Thermodynamicien autodidacte, il décrit en 1862 un cycle à quatre temps, connu sous le nom de cycle de Beau de Rochas, qui lui vaudra d'être reconnu comme l'inventeur du moteur à quatre temps. Dans un mémoire adressé à l'Académie des sciences en 1887, il définit également certains principes du moteur à réaction, dont il prévoyait déjà les immenses possibilités.

Biographie modifier

Enfance et études modifier

Le père d'Alphonse Eugène, Alexandre Beau, est issu d'une famille nombreuse vivant à Serres. Après diverses pérégrinations qui l'emmènent à Saint Domingue et dans l'armée, il s'installe à Digne[1] où il est contrôleur aux contributions directes. Épris de poésie, il publiera plusieurs ouvrages durant sa vie. Il épouse en 1806 Lucrèce Thérèse Henriette Jacques de Rochas, dont les parents sont apothicaires à Digne et lointains descendants des seigneurs d'Aiglun, un village tout proche de Digne. La vie du couple est assez mouvementée dans les années 1810, notamment du fait des convictions bonapartistes affichées d'Alexandre Beau. De retour à Digne, Alexandre Beau sera percepteur municipal puis premier caissier de la Caisse d'Épargne. Deux enfants naissent : Alphonse Eugène, le 9 avril 1815, et, un an plus tard, une fille, Elisabeth. Alexandre Beau devient veuf en 1855, et perd sa fille en 1857. Il meurt en 1861.
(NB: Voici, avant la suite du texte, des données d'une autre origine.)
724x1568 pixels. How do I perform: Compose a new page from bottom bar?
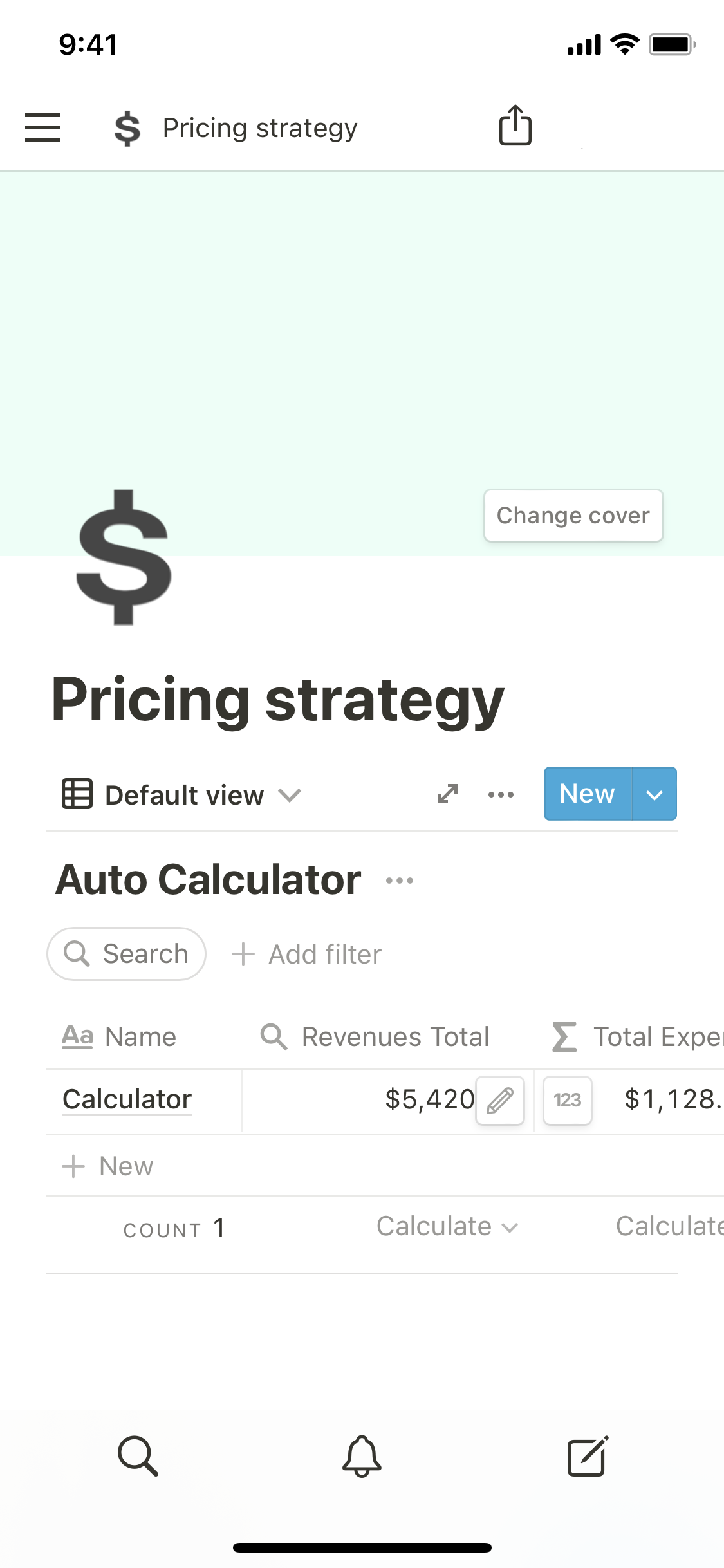[x=587, y=1456]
Entre ses sept et seize ans, Alphonse Eugène est logé par des membres de la famille de sa mère dans le Loiret où il réussit de brillantes études, recevant notamment le premier prix de mathématiques du Collège Royal d'Orléans. À la suite de dissensions familiales d'origines financières et politiques, il n'intègre pas une grande école parisienne et revient à Digne où il poursuit des études de géométrie, jusqu'à devenir ingénieur civil[2].
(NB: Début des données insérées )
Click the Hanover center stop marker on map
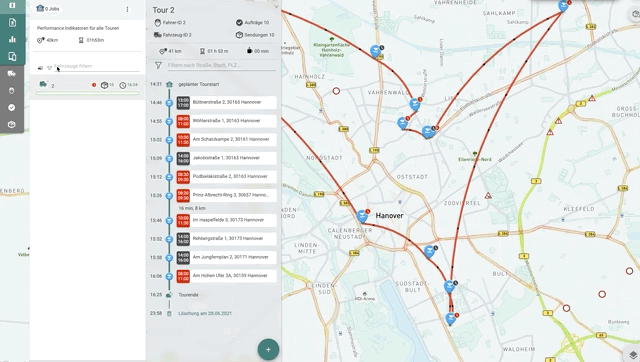 (362, 216)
Vie d'adulte à Digne modifier

Installé à Digne, Alphonse Beau fait son service militaire à partir de 1835[3], et, de retour dans sa ville, commence sa vie professionnelle d'architecte bâtisseur dans le département puis plus loin : Arles, Marseille, la Corse, etc. Il entame une collaboration, qui s'avèrera longue et créative, avec Philippe Breton, un ingénieur polytechnicien d'origine grenobloise : ils remporteront ensemble d'importants succès relatifs aux câbles télégraphiques, notamment avec la mise en service d'un câble sous-marin entre la France et l'Angleterre en 1851.

En 1848, il envisage de se présenter aux élections législatives avec un programme républicain et social, mais retire finalement sa candidature. Fin 1851, il est à la tête d'un petit groupe de Dignois qui prend le contrôle de l'Hôtel Préfectoral en réaction au coup d'État du 2 décembre 1851. Mais il ne soutient pas l'action des milliers de révoltés armés qui envahissent ensuite la ville. Jugé en février 1852, il est condamné à une peine, relativement légère, de déplacement et de mise en résidence surveillée qu'il obtient de purger à Paris[2][4].

Vie à Paris modifier

Alphonse Beau s'installe à Paris en 1852 et se fait désormais appeler, pour des raisons peu claires, Beau de Rochas. En 1854, il devient inspecteur de la toute jeune Compagnie des chemins de fer du Midi [5] et, en 1857, épouse Élisabeth Lemariée, fille d'un négociant en vins parisien et de dix-sept ans sa cadette.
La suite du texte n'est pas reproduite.